* YOUR OBJECTIVE: From the line containing "Task: Open the Commodity selector dropdown" through the last line of the data, both ends included, write out every line exactly; omit the pictures.

Items from a data source:
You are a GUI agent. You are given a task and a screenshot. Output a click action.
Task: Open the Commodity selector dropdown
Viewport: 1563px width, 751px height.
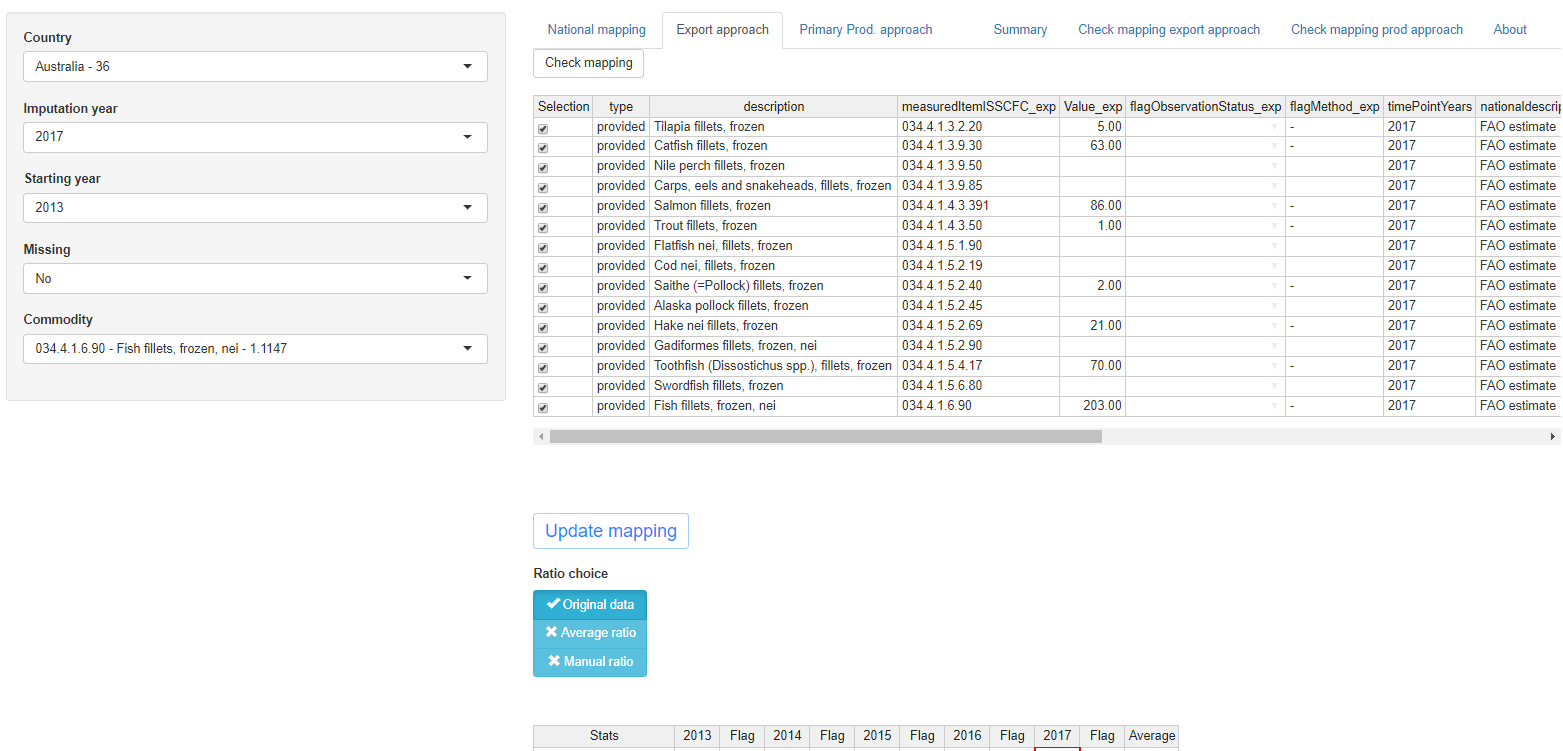[255, 349]
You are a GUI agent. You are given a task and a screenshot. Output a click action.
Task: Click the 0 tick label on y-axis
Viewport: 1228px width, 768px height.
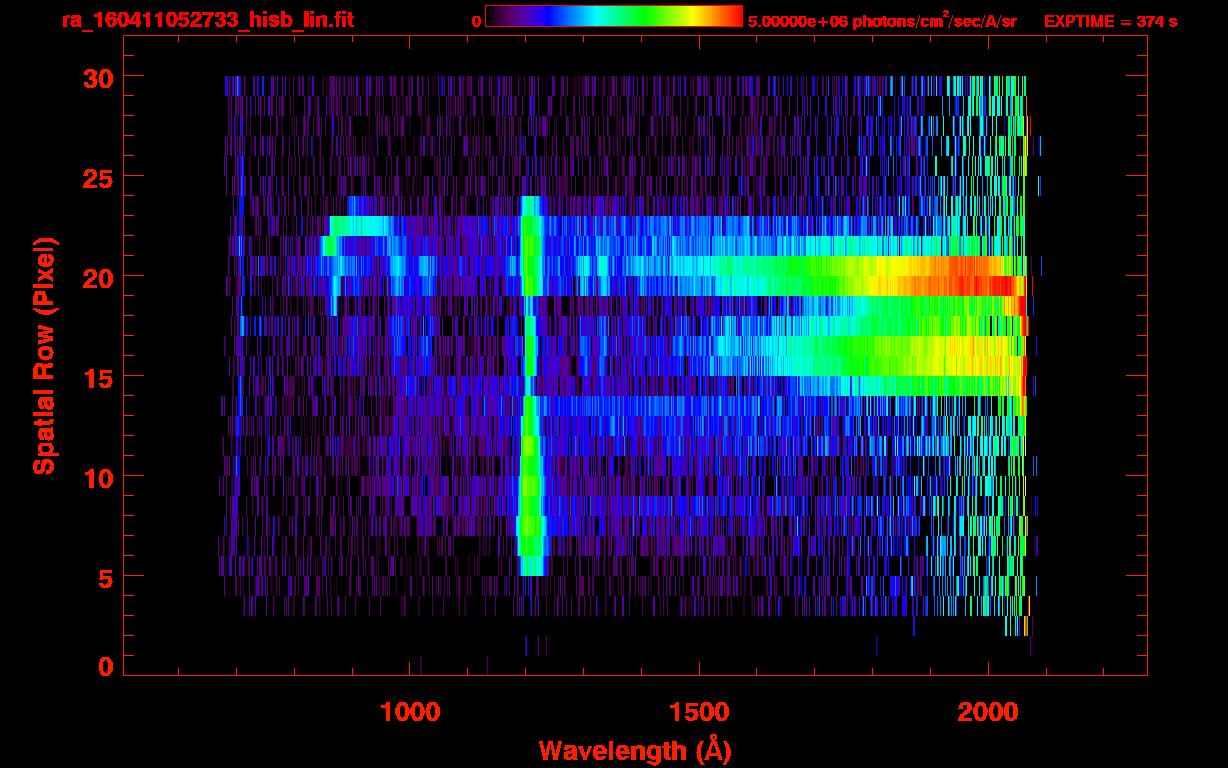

* ANSWER FOR THIS EXERCISE:
Task: Open the Commodity selector dropdown
Viewport: 1563px width, 751px height.
[255, 349]
You are a GUI agent. You are given a task and a screenshot. Output a click action.
Task: Click the 0 tick label on y-axis
Viewport: 1228px width, 768px height.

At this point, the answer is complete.